### SUPPLIED DATA ###
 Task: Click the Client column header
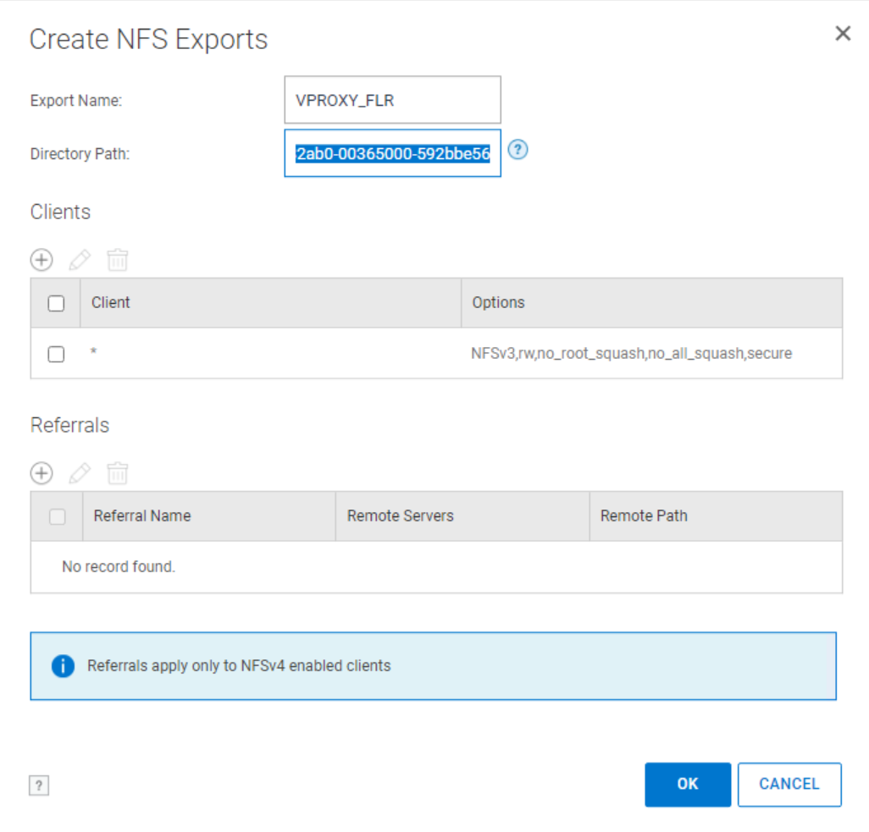click(x=110, y=303)
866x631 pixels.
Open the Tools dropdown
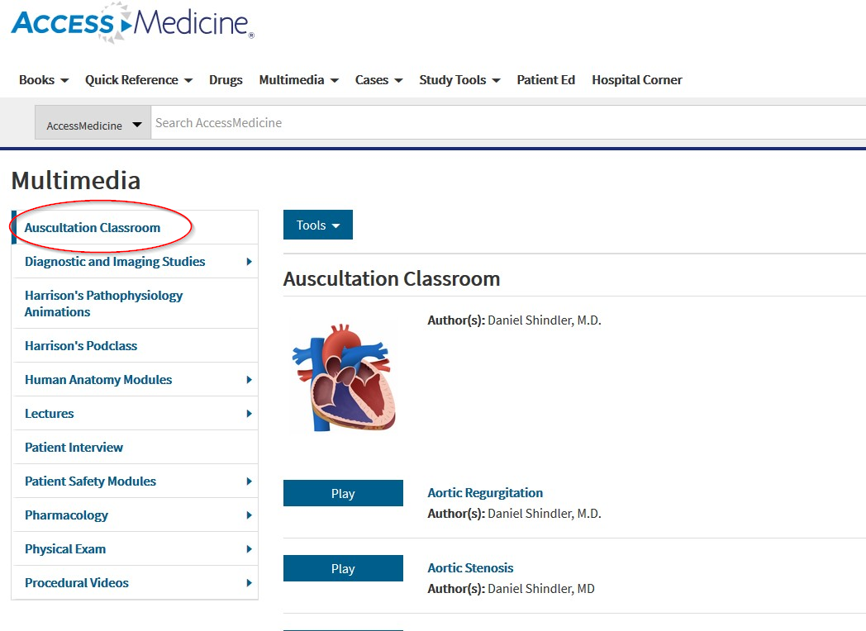pos(317,224)
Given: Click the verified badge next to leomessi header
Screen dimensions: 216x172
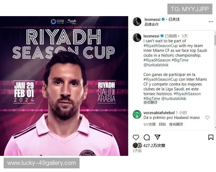Looking at the screenshot, I should coord(163,19).
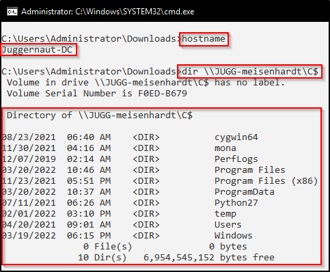
Task: Click the hostname command text
Action: pyautogui.click(x=204, y=39)
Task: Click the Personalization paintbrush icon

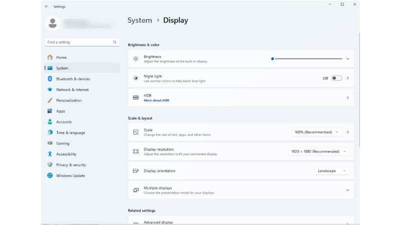Action: pyautogui.click(x=50, y=101)
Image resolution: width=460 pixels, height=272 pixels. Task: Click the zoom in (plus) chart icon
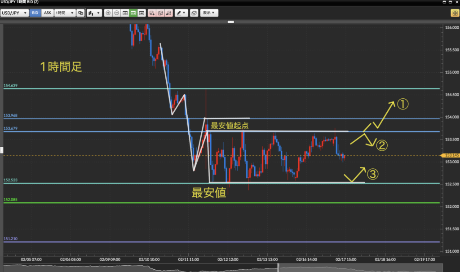[x=108, y=13]
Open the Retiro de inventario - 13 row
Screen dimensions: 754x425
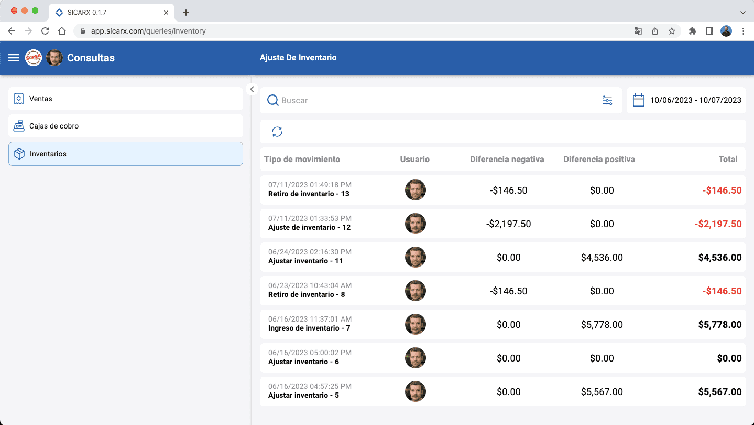(x=309, y=194)
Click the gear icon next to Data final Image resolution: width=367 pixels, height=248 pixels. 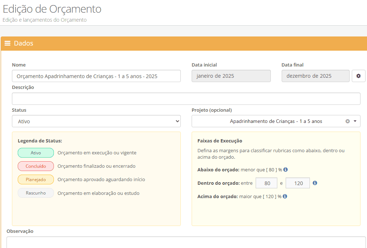(x=358, y=76)
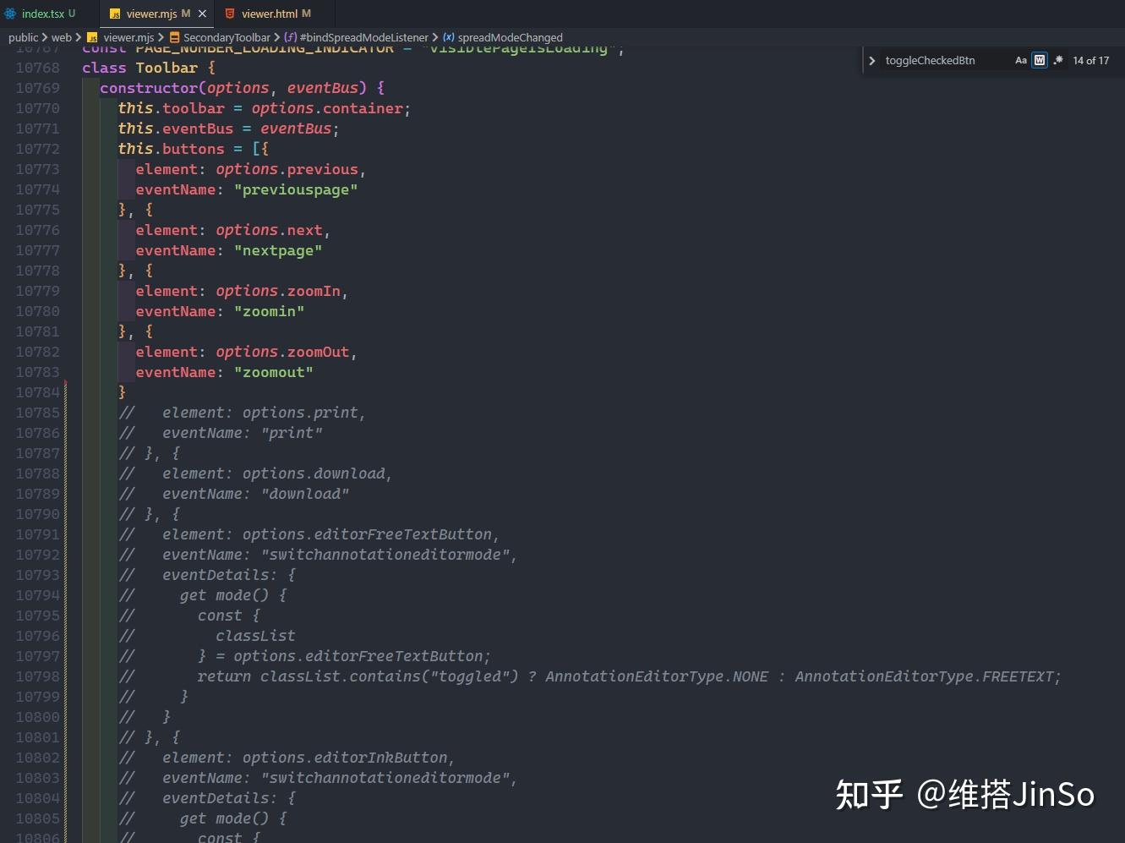The height and width of the screenshot is (843, 1125).
Task: Expand the find widget to show replace
Action: (871, 60)
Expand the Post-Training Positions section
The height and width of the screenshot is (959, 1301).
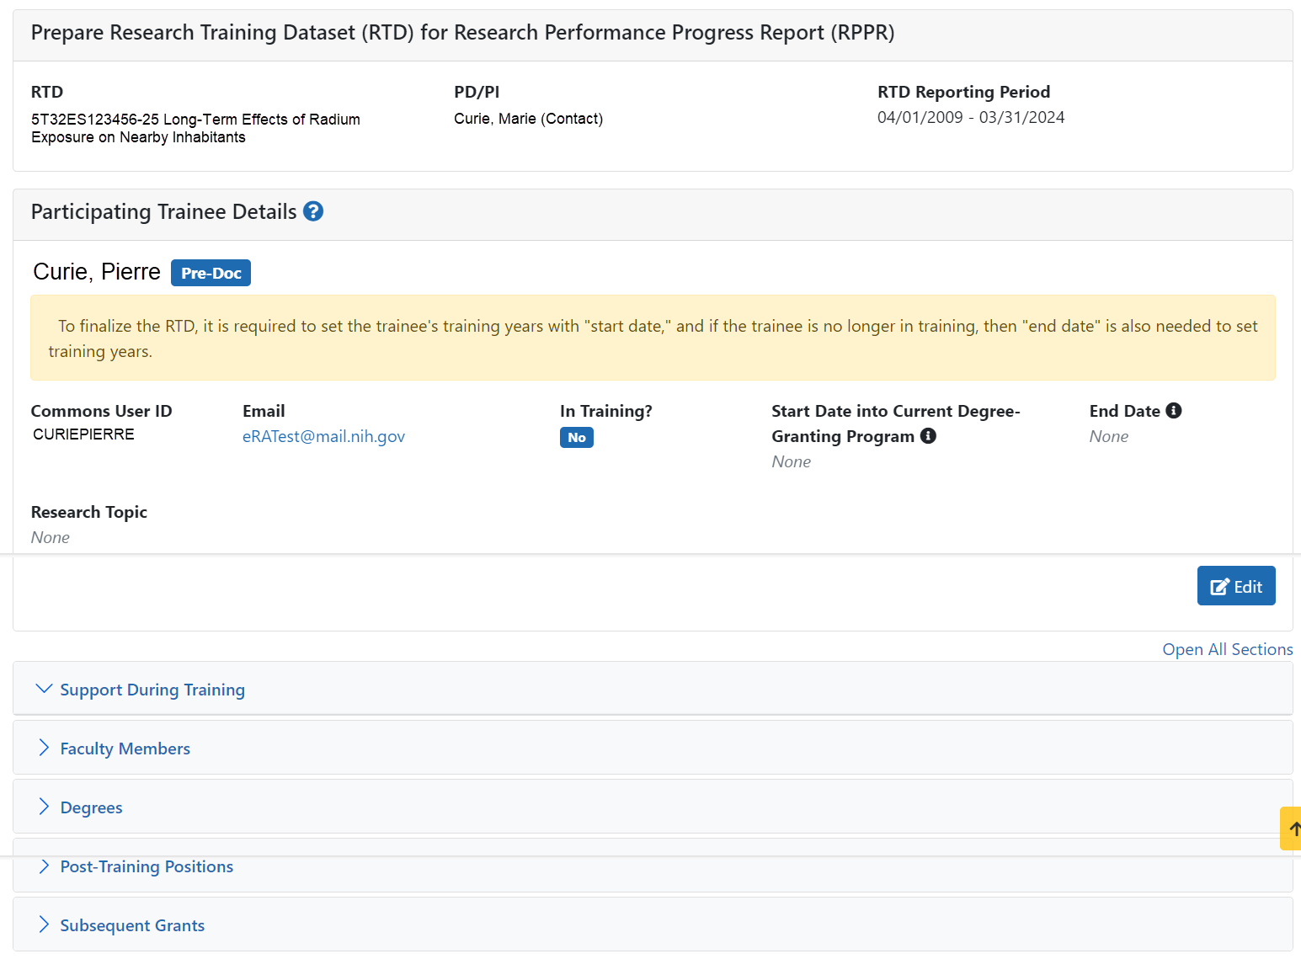(147, 866)
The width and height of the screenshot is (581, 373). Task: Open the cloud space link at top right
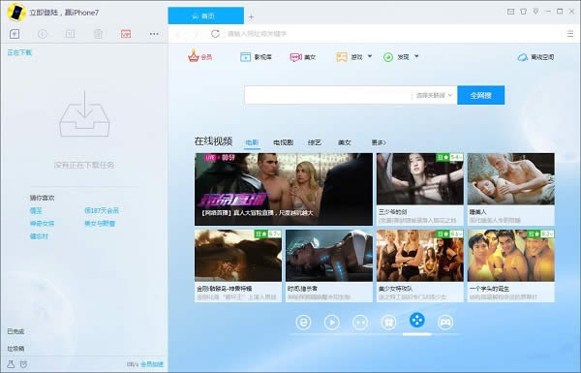pos(535,57)
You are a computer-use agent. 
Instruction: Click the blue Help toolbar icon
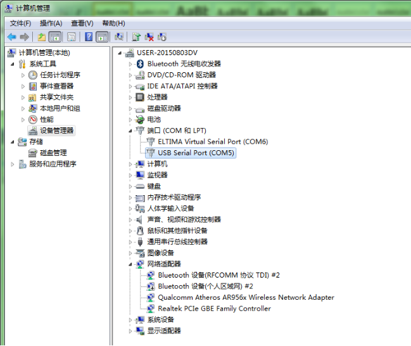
###
Starting at the beginning of the listing and continuing through the line with "pos(317,224)", rewrite those lines with "dropdown" changed to "menu" and everything else left intact. Leave the pictures out of your output.

## [WRITTEN RESPONSE]
 Task: Click the Client column header
click(x=110, y=303)
866x631 pixels.
Open the Tools menu
pos(317,224)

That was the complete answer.